--- INSTRUCTIONS FOR THE TASK ---
Restate word for word the line containing "Menú (115, 12)" and all remaining lines of the entries below.

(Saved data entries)

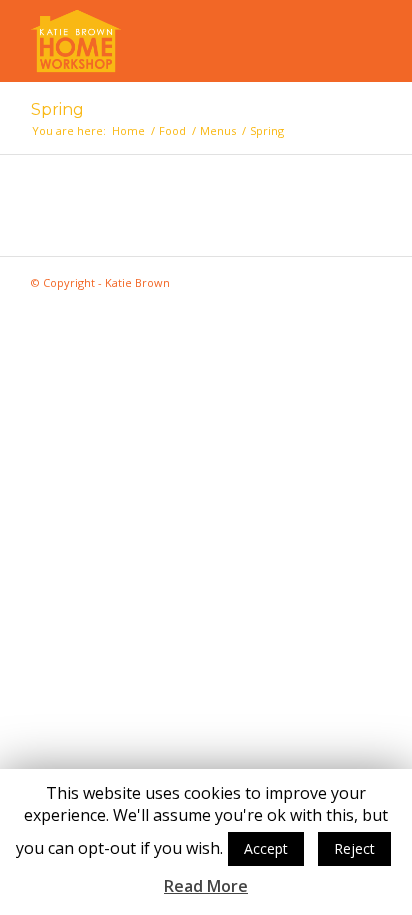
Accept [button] (266, 848)
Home (128, 130)
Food (172, 130)
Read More (206, 886)
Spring (57, 109)
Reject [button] (354, 848)
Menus (218, 130)
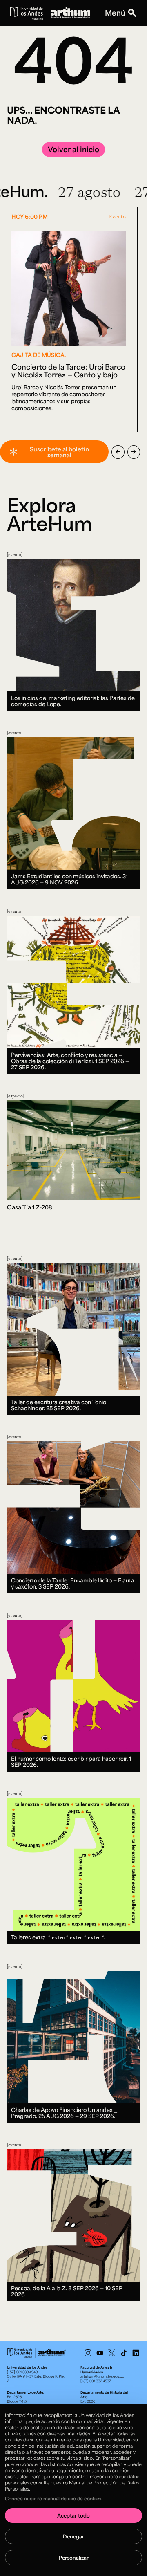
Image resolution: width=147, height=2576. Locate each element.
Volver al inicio (73, 149)
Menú (115, 12)
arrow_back (117, 452)
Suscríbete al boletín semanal (59, 451)
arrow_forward (133, 452)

--- ANSWER FOR THE TASK ---
Menú (115, 12)
arrow_back (117, 452)
Suscríbete al boletín semanal (59, 451)
arrow_forward (133, 452)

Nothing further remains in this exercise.